In 1891, the California state legislature provided for incorporation of union high school districts. The city of Santa Paula agreed with the Congregational Church Association to convert Santa Paula Academy to a public school and renamed it Santa Paula High School.

Santa Paula High School expanded rapidly throughout the early 20th century. In 1905, the land between 6th and 7th streets was bought, but later exchanged for the ground between 5th and 6th streets in 1909. That year, there were only 100 students enrolled at Santa Paula High School. In 1912, the school purchased the land where the gymnasium now stands. Enrollment had increased to 125 students, and there were six faculty members. In 1914, a three-story concrete school was built with a concrete shop in the rear for vocational training. Every classroom now had electric clocks. The original frame building was moved to Briggs School, an elementary school just outside the city of Santa Paula.
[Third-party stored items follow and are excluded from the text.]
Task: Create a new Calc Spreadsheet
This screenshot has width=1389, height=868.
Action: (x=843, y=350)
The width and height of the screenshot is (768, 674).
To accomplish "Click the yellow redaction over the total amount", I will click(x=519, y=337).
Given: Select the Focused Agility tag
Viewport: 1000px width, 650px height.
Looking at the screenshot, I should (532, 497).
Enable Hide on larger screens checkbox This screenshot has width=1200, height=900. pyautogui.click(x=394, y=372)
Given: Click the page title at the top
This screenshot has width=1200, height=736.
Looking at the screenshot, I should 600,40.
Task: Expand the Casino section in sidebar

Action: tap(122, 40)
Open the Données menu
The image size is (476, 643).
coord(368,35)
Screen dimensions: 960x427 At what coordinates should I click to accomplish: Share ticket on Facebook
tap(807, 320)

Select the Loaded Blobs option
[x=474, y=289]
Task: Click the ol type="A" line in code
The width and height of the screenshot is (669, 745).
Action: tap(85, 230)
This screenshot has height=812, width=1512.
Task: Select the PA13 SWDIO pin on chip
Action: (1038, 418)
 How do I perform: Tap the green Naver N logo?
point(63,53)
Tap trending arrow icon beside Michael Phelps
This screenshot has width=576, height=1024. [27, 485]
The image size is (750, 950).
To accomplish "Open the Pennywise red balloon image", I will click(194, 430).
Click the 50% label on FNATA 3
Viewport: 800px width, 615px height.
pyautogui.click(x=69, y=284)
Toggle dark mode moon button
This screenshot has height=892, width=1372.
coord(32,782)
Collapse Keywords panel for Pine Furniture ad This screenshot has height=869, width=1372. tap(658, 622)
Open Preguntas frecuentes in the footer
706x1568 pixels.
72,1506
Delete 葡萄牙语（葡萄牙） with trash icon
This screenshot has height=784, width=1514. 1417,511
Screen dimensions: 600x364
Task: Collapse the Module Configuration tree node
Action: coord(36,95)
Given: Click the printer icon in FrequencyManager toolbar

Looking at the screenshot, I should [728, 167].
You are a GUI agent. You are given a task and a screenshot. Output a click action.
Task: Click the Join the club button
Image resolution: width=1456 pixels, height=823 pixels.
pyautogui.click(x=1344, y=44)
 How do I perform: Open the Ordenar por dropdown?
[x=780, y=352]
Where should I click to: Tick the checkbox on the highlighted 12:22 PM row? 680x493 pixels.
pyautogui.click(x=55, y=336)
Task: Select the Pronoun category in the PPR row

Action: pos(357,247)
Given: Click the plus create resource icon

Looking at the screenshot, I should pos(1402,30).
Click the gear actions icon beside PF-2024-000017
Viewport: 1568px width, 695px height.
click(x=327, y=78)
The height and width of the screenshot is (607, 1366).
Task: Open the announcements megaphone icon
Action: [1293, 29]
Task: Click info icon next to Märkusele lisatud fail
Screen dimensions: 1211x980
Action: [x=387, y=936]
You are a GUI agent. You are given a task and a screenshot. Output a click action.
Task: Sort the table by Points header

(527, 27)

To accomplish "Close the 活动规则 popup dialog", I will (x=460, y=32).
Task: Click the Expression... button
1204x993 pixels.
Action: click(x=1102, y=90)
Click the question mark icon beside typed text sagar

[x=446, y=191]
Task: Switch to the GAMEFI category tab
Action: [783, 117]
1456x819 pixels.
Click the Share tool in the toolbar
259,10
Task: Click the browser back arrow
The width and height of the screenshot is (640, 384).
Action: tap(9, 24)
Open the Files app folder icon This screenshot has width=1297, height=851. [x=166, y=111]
In 1924, a new study hall unit was added to the east side of the building, parallel to the auditorium unit in the center of campus. The school's football field, which opened in 1925, was dedicated by alumni of the football team as Jones Field in 1929. Also in 1929, the library was established in the study hall. By this time, the student body numbered about 250 and the faculty 20. In 1938, construction for the new campus plant began and was completed in the spring of 1939 with Spanish-style architecture. The following year, most of the current school buildings were built for $329,000 under President Franklin D. Roosevelt's New Deal.

In 1950, the school built a swimming pool and an industrial arts building. In 1957, a campus-wide remodeling project was completed, encompassing the boys' and girls' gymnasia, agriculture building, football field, cafeteria, administration offices, and health office. Enrollment at the time consisted of 1,063 students and faculty numbered 45.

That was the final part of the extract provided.